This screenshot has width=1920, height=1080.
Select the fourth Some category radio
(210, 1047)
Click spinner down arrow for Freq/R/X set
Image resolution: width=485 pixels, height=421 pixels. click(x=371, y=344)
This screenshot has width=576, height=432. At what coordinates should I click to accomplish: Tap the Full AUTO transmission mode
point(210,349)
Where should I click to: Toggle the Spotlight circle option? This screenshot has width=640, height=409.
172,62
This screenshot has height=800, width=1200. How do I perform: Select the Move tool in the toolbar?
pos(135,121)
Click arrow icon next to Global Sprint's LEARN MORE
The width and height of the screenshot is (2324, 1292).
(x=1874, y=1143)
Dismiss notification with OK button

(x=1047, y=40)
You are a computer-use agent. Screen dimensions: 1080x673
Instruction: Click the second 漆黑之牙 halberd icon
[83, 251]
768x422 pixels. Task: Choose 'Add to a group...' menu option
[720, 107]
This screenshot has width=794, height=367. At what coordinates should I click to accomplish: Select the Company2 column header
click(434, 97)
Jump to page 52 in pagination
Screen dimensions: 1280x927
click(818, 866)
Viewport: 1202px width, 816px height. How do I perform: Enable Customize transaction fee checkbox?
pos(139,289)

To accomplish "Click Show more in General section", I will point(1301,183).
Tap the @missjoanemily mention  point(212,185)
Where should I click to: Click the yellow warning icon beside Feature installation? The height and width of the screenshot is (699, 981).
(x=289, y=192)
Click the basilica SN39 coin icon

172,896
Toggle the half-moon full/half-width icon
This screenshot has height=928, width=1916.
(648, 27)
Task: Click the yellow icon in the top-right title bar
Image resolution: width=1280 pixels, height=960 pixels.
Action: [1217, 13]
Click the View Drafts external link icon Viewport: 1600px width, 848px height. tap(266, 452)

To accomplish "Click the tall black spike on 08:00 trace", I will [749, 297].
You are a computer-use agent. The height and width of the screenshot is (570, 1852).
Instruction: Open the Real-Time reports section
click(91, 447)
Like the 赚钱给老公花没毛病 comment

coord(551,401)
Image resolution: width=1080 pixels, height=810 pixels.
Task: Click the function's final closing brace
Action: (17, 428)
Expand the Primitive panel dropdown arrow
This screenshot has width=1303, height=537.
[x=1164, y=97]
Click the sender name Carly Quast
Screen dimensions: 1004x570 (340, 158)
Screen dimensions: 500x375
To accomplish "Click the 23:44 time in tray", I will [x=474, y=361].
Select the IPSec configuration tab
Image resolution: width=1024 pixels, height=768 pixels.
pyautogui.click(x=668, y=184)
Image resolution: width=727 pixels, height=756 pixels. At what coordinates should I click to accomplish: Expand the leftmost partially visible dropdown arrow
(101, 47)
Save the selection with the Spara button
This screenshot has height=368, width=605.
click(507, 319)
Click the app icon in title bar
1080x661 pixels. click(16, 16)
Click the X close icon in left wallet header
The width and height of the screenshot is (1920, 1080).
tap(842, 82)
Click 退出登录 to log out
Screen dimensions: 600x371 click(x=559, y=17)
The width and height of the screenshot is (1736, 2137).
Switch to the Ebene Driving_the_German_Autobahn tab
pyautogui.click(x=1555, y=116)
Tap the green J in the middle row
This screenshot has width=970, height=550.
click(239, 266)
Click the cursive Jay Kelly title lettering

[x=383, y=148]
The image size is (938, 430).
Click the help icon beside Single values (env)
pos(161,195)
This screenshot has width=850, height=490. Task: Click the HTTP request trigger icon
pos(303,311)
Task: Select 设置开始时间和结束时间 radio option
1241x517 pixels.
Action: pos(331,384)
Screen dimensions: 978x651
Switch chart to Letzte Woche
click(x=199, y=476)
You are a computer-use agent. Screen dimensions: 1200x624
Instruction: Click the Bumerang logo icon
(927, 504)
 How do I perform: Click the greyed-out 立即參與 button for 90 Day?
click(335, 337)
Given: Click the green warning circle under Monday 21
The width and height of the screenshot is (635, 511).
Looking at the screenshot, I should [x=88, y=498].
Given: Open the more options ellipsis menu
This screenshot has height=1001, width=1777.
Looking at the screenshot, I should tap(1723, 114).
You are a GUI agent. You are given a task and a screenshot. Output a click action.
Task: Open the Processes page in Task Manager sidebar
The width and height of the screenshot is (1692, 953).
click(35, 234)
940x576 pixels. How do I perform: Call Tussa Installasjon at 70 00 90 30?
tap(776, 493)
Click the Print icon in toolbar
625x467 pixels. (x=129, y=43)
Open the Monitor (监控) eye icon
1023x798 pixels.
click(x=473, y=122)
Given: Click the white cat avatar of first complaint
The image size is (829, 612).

__YOUR INSTRUCTIONS__
Your reply should be a single number: how many lines in the entries above hold the string "computer".

__RESULT OF THE EXERCISE__
3